Posted in self-improvement, travel at 10:35 pm by riseyp

apologies for whininess of that last one.

i’m happy to report that i was able to create a pretty great last-minute vacation for myself last week. itΒ  combined a lot of the elements i missed out on when i cancelled all my 40th birthday plans: solitude, beauty and health-centricity.

the plan was able to come together thanks to two important events:

  1. selling the condo in Telluride (and freeing up some much-needed discretionary income)
  2. giving notice at my job (and gaining a nice two-week break before the new one begins)

wanting to make use of all the camping gear I’d recently gathered together for macrobiotic camp, i reserved two nights at oceanfront campsites: the first at Manresa near Santa Cruz, and the second at Refugio near Santa Barbara.

on my way down to Santa Cruz, I stopped at the world-famous Mystery Spot and took the guided tour. nestled in the redwoods, the crazy gravity-defying wooden shack was fun to walk through and marvel at. after proudly plastering the bright yellow bumper sticker on the back of my car, i drove out to the campsite, set up my stuff, and walked down to the beach for some sunset photos.

the new camp stove worked great for a quick vegie stir-fry, which i enjoyed with a glass of white wine at my picnic table. i also appreciated the cute little kerosene lamp someone had left behind — a pearly white porcelain thing in the shape of a sea-urchin.

[…more soon…]

August 3, 2008

on the verge of the most uneventful vacation ever

Posted in self-improvement, vacation at 5:44 pm by riseyp

i’m kind of bitter these days.

my recent 40th birthday was so-so overall: quite nice while i was at work (especially pleased to have gotten a big bouquet of flowers, and to have shared a nice bottle of wine at our small group lunch) but the rest of the day was rather pallid. chalk it up to the financial straits J & I are in while waiting for our investment property to sell.

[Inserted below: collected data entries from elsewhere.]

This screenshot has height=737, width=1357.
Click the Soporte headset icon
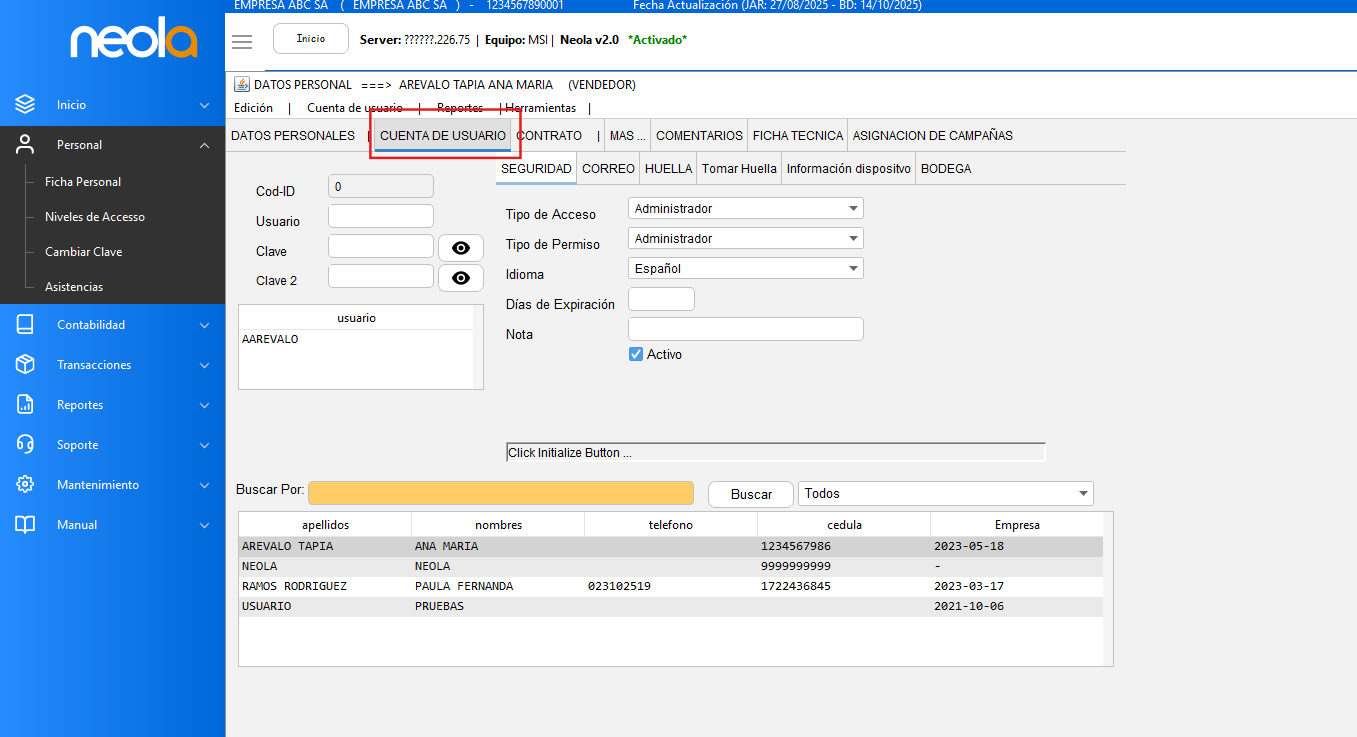coord(25,445)
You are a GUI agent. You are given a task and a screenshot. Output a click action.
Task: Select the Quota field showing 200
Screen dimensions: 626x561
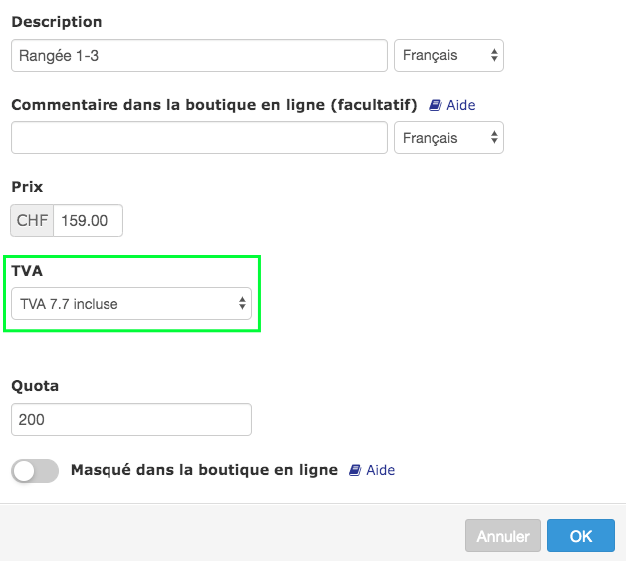(x=131, y=419)
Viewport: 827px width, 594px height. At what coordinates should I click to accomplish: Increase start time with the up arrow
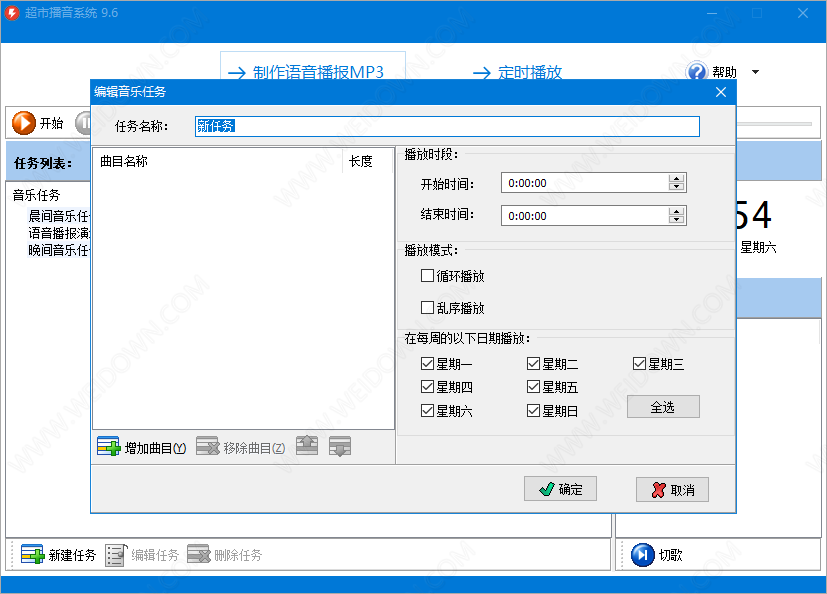pos(677,178)
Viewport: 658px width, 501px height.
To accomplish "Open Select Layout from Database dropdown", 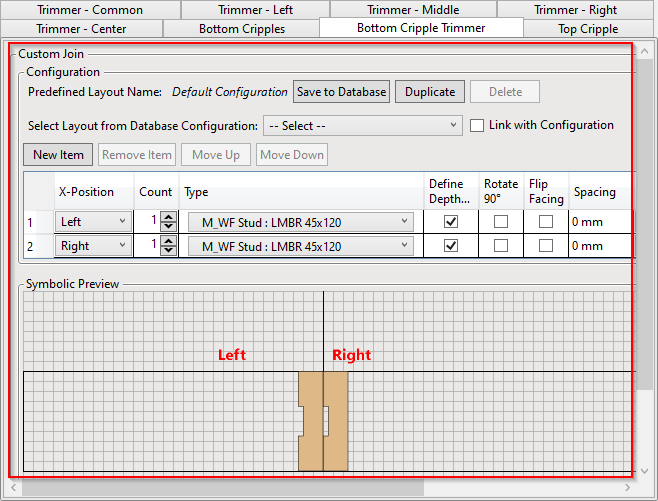I will [x=362, y=126].
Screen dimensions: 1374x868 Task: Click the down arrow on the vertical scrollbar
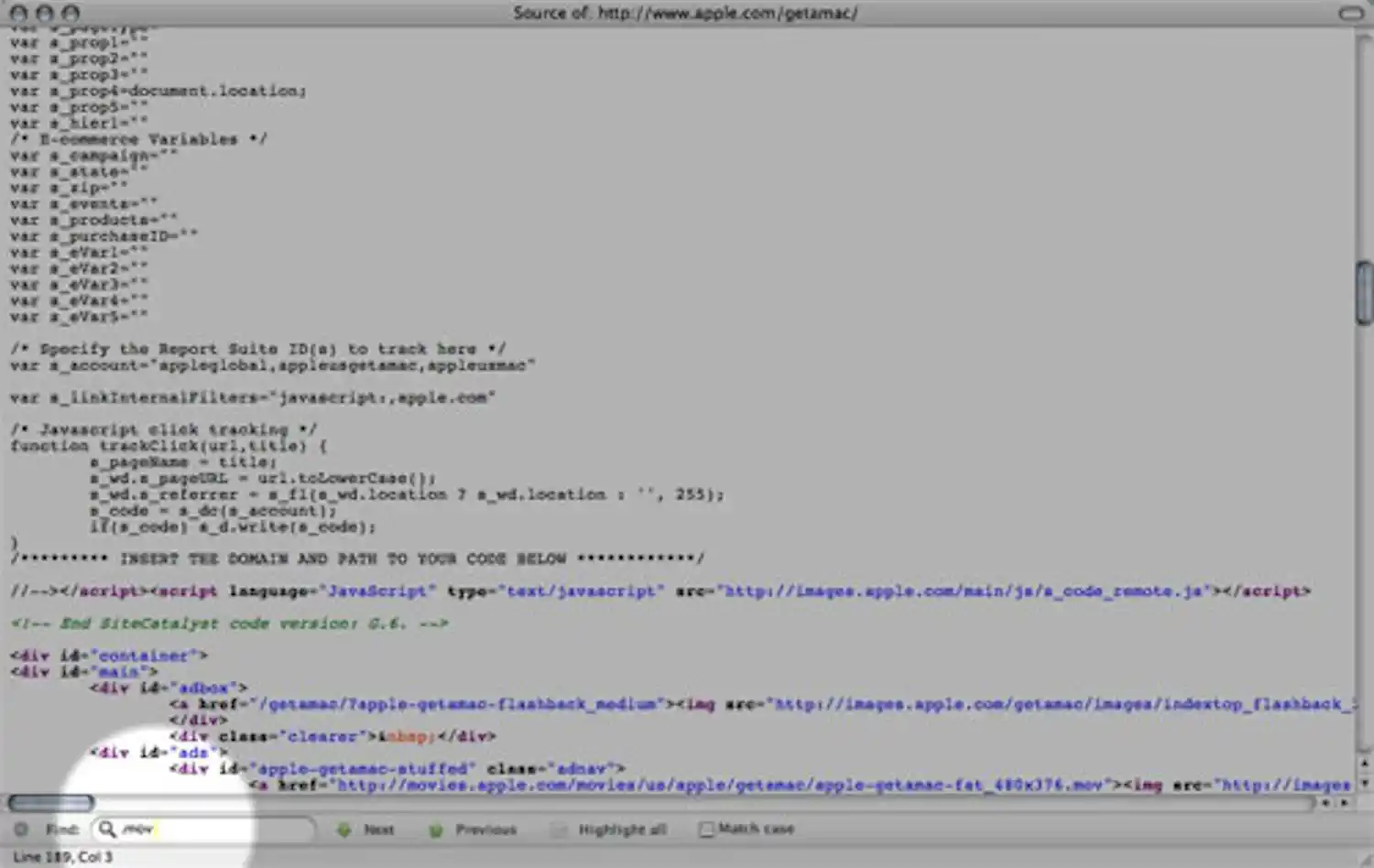click(x=1364, y=783)
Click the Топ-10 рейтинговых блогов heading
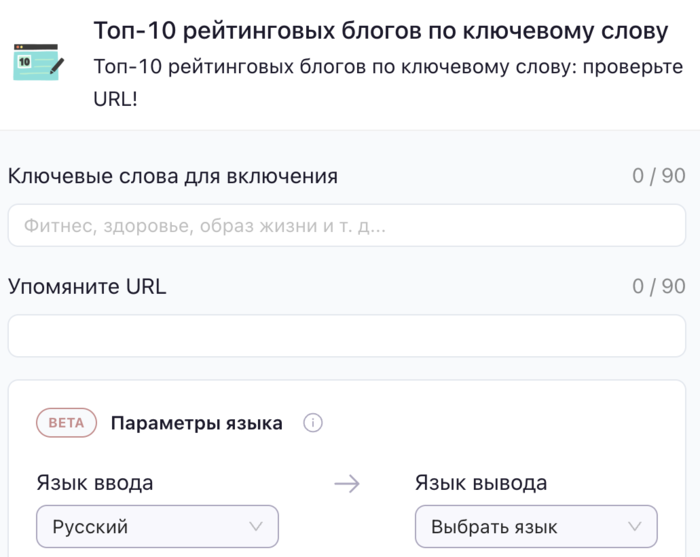Image resolution: width=700 pixels, height=557 pixels. coord(381,31)
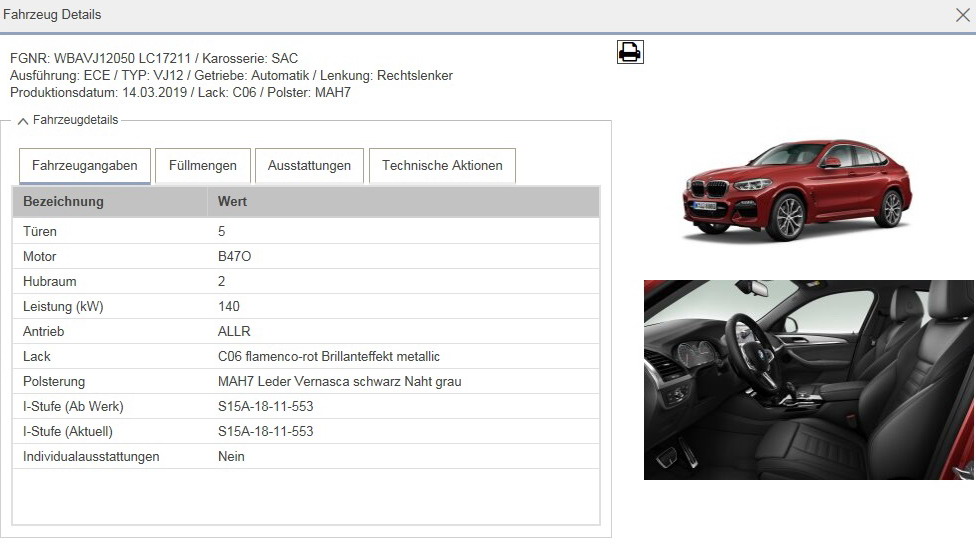Screen dimensions: 976x548
Task: Collapse the Fahrzeugdetails section chevron
Action: 22,121
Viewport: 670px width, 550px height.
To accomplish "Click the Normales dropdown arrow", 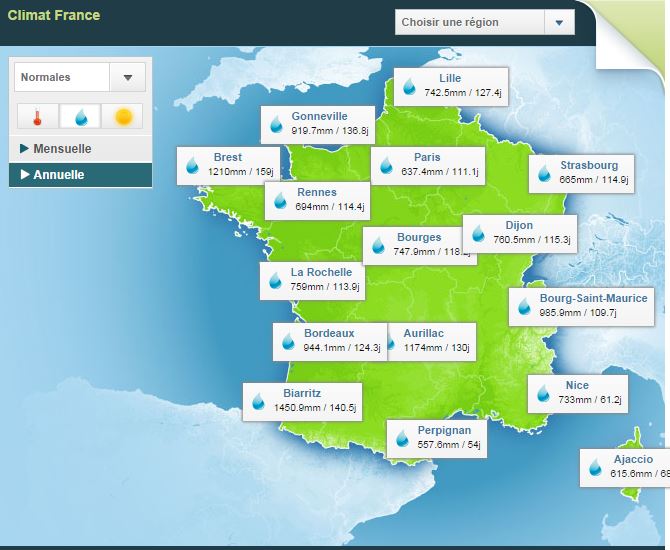I will point(127,77).
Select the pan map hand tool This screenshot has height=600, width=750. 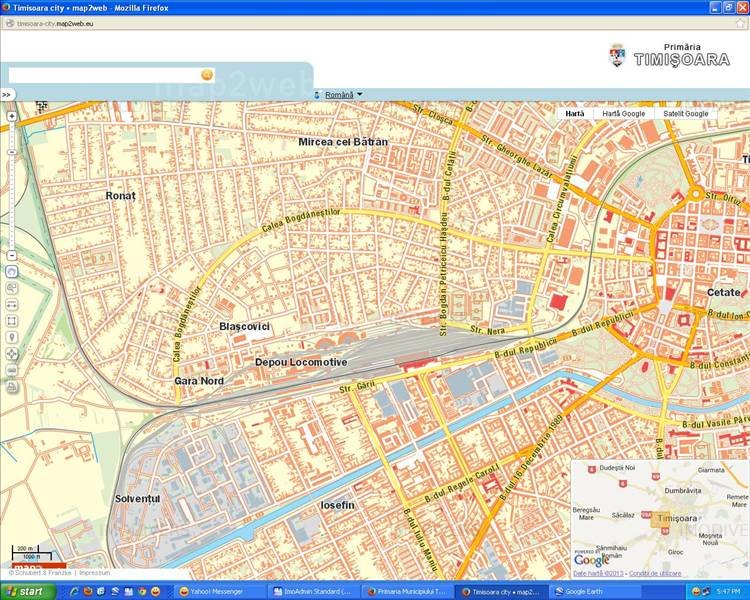coord(12,271)
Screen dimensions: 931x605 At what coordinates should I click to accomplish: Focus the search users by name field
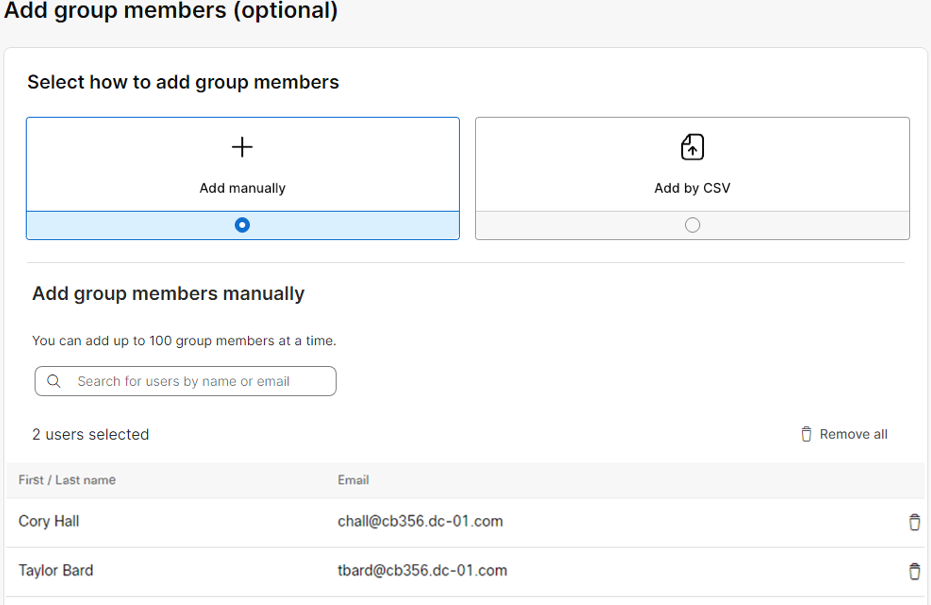click(x=195, y=381)
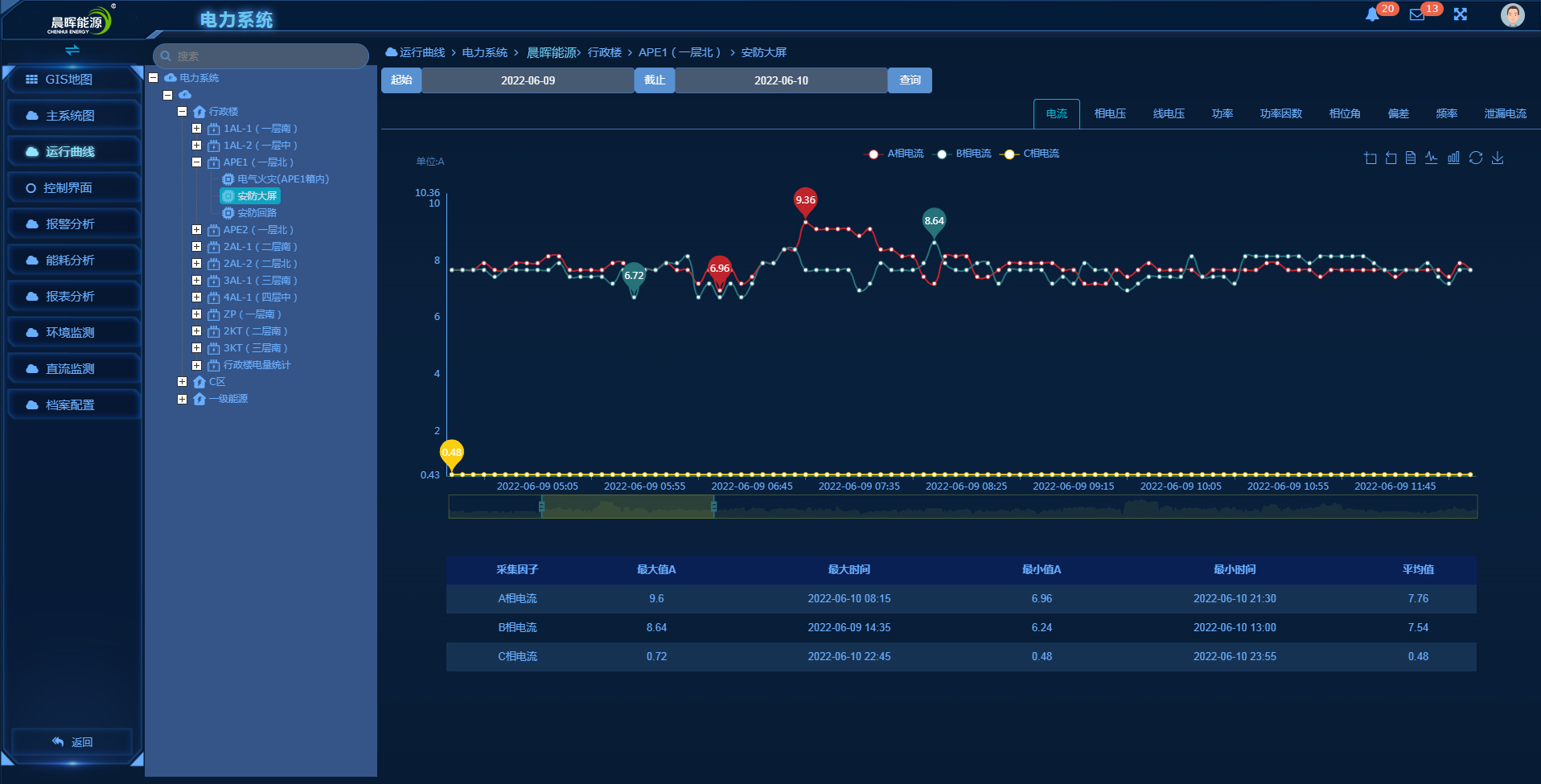Refresh the chart with the restore icon
The width and height of the screenshot is (1541, 784).
(1476, 158)

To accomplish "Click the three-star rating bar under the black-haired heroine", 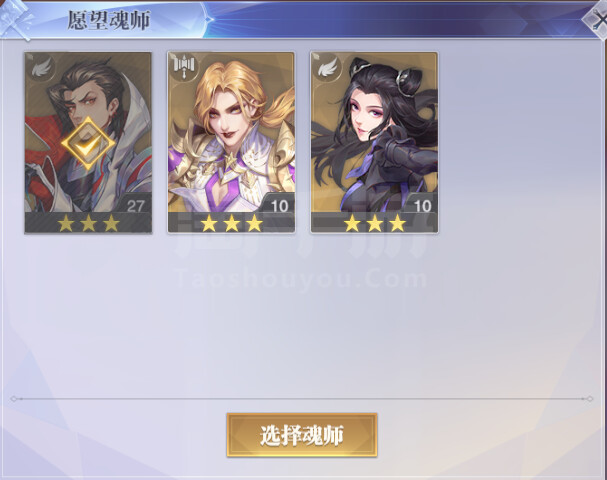I will [374, 223].
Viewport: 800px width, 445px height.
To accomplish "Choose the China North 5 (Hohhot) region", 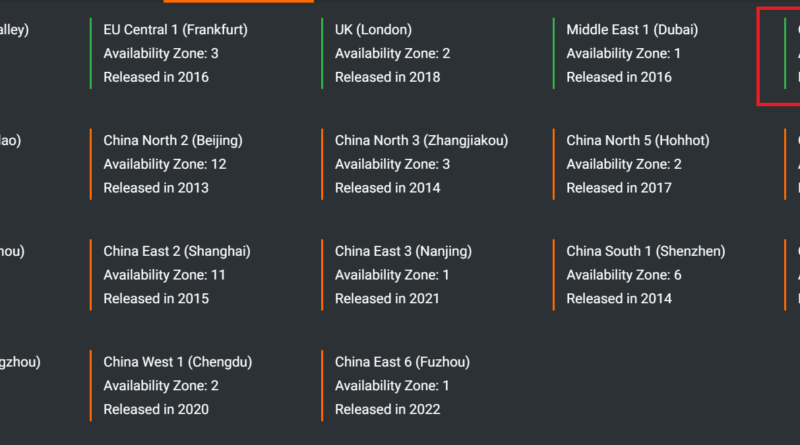I will (637, 141).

which leads me to why my vacation this next week also lacks luster. i don’t have a single discretionary dime to my name to spend on travel or pampering; instead, I’m simply facing a few days to myself. so it makes me wonder whether i’ll waste time stewing in my own juices, sneak peeks at work email (the horror!), possibly tackle that DIY to-do list, or — wonder of wonders — come up with something fun/free at the last minute.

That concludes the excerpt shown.